大部分都是内存的分配以及初始化相关参数相关。
其它层同理。
从源码可以看出，Darknet支持的网络层格式有：

CONVOLUTIONAL,    DECONVOLUTIONAL,    CONNECTED,    MAXPOOL,    SOFTMAX,    DETECTION,    
DROPOUT,    CROP,    ROUTE,    COST,    NORMALIZATION,    AVGPOOL,    LOCAL,    SHORTCUT,    
ACTIVE,    RNN,    GRU,    LSTM,    CRNN,    BATCHNORM,    NETWORK,    XNOR,    REGION,    YOLO,    
ISEG,    REORG,    UPSAMPLE,    LOGXENT,    L2NORM,    BLANK

当net对象在内存中实例化完成后，读取yolov3.weights文件，完成“net”网络里参数的加载。主要实现函数是load_weights_upto，通过对网络层类型（type）的判断，决定是load_convolutional_weights、load_batchnorm_weights还是load_connected_weights。
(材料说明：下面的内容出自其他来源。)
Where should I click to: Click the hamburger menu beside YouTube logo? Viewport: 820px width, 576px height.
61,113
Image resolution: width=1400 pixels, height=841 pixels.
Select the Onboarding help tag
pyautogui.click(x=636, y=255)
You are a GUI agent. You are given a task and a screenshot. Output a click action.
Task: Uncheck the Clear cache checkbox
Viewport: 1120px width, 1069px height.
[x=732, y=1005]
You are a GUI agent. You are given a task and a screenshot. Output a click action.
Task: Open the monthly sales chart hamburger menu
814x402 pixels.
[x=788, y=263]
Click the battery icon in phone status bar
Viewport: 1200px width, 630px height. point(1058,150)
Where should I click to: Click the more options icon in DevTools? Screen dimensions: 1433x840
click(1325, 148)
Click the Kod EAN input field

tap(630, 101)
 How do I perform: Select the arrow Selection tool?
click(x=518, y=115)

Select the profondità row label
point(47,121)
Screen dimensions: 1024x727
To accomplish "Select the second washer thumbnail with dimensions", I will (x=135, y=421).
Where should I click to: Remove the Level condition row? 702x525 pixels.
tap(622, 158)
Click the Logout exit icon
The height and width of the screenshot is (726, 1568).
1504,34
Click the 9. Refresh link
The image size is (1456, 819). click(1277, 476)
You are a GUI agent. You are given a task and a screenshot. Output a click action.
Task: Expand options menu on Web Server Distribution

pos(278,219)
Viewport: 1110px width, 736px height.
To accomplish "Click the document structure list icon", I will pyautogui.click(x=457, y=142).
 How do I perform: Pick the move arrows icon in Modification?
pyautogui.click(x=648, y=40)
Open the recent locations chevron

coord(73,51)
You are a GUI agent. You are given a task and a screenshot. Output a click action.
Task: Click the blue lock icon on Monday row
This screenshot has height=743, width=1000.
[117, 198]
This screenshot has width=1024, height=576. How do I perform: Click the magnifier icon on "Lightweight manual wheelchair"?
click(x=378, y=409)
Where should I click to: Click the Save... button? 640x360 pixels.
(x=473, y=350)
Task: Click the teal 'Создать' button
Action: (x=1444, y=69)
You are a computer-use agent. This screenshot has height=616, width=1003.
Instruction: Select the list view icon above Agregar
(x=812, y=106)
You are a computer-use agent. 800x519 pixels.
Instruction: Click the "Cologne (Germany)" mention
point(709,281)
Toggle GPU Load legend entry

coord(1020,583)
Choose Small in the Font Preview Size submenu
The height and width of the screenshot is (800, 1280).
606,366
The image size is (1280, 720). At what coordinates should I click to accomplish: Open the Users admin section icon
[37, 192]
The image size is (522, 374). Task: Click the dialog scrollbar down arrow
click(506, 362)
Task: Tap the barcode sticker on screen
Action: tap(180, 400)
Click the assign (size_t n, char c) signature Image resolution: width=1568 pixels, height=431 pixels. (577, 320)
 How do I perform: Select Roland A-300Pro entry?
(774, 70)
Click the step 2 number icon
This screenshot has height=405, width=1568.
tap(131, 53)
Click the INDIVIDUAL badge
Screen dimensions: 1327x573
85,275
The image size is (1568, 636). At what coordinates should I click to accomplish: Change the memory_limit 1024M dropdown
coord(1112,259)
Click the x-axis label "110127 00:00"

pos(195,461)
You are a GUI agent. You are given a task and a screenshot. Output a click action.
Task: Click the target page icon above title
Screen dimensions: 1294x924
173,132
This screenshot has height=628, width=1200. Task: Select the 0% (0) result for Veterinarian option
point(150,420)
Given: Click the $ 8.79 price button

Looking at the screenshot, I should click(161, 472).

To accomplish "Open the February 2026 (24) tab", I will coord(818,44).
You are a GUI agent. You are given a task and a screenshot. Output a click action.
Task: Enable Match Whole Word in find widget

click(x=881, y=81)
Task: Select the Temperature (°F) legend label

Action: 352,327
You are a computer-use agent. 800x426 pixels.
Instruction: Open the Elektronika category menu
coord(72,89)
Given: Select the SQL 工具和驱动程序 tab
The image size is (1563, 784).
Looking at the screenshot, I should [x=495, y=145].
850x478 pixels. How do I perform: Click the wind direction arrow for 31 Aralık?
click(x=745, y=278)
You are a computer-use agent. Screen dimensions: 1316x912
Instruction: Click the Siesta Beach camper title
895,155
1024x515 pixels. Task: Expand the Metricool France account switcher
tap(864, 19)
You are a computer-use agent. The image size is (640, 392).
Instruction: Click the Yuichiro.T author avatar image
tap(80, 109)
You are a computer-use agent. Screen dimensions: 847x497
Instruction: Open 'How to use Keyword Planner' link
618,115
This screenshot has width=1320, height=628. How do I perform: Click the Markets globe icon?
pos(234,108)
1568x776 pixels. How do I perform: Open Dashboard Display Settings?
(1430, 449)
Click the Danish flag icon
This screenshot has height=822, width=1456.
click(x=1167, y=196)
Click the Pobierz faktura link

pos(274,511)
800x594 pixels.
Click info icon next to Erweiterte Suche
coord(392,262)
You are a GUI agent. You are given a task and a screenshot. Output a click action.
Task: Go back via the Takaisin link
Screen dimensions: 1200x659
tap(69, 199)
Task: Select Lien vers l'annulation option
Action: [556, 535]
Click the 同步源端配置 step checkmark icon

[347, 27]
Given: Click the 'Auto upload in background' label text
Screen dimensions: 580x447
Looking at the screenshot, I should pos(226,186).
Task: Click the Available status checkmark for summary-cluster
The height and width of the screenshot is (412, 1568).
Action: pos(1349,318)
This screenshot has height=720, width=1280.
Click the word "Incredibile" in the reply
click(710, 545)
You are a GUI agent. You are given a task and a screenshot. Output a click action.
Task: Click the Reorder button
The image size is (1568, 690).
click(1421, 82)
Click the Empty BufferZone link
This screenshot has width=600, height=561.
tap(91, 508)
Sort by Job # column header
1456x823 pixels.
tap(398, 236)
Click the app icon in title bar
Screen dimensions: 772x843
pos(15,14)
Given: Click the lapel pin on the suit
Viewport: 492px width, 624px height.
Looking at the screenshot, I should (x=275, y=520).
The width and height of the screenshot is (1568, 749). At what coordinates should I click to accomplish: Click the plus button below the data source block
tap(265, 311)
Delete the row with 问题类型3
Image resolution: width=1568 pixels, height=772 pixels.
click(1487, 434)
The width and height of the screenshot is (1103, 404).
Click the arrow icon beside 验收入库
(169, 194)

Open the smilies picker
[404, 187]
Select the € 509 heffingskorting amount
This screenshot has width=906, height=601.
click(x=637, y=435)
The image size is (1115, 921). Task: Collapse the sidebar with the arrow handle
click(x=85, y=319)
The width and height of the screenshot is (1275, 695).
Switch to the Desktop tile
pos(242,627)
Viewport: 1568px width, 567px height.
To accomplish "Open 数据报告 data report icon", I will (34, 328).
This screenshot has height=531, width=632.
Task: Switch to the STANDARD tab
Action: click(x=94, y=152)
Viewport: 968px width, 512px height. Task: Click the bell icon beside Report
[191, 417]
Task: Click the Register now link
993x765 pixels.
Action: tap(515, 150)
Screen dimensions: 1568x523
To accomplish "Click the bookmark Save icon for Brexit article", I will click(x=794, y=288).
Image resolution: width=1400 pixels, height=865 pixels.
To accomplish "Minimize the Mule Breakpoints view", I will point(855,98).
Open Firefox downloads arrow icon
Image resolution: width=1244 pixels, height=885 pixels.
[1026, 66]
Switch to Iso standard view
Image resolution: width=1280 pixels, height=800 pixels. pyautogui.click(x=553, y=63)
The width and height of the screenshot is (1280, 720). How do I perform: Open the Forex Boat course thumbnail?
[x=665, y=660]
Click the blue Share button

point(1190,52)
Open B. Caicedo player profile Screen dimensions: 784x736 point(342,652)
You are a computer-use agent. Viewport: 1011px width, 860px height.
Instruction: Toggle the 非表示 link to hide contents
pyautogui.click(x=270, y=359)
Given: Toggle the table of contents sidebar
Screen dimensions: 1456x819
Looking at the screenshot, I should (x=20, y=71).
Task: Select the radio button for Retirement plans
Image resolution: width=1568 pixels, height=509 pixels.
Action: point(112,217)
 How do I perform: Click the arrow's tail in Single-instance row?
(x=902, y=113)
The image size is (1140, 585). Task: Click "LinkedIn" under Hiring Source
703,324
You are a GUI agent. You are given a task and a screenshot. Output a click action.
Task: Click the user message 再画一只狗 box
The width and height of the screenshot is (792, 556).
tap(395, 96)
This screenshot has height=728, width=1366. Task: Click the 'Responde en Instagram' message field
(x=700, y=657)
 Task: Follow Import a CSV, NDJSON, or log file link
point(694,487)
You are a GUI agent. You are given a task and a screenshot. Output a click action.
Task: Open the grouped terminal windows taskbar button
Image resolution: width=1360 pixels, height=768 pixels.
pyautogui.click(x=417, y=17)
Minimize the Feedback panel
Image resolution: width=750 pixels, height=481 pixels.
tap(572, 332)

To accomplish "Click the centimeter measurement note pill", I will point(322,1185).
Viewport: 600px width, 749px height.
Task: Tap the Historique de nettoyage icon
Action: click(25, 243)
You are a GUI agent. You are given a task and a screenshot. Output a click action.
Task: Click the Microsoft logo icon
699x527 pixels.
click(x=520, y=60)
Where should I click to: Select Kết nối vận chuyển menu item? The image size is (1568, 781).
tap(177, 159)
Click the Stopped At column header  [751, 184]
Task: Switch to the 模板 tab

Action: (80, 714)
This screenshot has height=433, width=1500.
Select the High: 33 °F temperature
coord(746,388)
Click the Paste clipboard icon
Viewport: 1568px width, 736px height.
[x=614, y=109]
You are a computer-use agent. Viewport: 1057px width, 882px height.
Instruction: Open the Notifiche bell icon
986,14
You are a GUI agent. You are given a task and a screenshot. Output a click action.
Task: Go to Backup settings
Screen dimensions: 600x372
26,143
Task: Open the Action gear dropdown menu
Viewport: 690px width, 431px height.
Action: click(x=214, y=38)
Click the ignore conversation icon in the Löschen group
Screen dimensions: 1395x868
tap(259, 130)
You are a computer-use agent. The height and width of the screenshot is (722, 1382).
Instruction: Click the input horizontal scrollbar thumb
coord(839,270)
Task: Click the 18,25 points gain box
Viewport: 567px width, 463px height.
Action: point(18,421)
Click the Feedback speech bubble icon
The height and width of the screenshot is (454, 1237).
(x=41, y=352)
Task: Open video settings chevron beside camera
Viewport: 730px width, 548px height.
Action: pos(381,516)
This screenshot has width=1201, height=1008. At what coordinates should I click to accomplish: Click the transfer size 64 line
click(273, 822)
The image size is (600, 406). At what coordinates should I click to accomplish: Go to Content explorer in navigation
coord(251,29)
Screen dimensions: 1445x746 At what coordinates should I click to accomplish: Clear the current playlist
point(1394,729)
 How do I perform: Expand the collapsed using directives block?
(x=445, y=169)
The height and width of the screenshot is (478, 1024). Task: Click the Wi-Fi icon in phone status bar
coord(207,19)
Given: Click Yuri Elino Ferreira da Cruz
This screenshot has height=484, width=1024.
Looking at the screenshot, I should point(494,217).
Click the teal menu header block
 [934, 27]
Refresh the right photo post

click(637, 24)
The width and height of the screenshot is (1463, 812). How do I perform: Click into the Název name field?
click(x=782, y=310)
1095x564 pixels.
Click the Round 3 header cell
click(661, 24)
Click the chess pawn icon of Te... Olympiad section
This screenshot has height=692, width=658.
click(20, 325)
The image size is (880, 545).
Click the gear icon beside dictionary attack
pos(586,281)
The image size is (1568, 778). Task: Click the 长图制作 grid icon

void load_weights_upto(network *net, char *filename, int start, int cutoff)
{
    fprintf(stderr, "Loading weights from %s...", filename);
    fflush(stdout);
    FILE *fp = fopen(filename, "rb");
    if(!fp) file_error(filename);
    ... ...
    fread(&major, sizeof(int), 1, fp);
    fread(&minor, sizeof(int), 1, fp);
    fread(&revision, sizeof(int), 1, fp);
    if ((major*10 + minor) >= 2 && major < 1000 && minor < 1000){
        fread(net->seen, sizeof(size_t), 1, fp);
    } else {
        int iseen = 0;
        fread(&iseen, sizeof(int), 1, fp);
        *net->seen = iseen;
    }
    int transpose = (major > 1000) || (minor > 1000);

    int i;
    for(i = start; i < net->n && i < cutoff; ++i){
        layer l = net->layers[i];
        if (l.dontload) continue;
        if(l.type == CONVOLUTIONAL || l.type == DECONVOLUTIONAL){
            load_convolutional_weights(l, fp);
        }
        if(l.type == CONNECTED){
            load_connected_weights(l, fp, transpose);
        }
        if(l.type == BATCHNORM){
            load_batchnorm_weights(l, fp);
        }
        if(l.type == CRNN){
            load_convolutional_weights(*(l.input_layer), fp);
            ... ...
        }
        if(l.type == RNN){
            load_connected_weights(*(l.input_layer), fp, transpose);
            ... ...
        }
        if (l.type == LSTM) {
            load_connected_weights(*(l.wi), fp, transpose);
            ... ...
        }
        if (l.type == GRU) {
            if(1){
                load_connected_weights(*(l.wz), fp, transpose);
                ... ...
            }else{
                load_connected_weights(*(l.reset_layer), fp, transpose);
                ... ...
            }
        }
        if(l.type == LOCAL){
            int locations = l.out_w*l.out_h;
            ... ...
        }
    }
    fprintf(stderr, "Done!\n");
    fclose(fp);
}

以load_convolutional_weights为例，其实实现的也就是将数据赋值到对应的层。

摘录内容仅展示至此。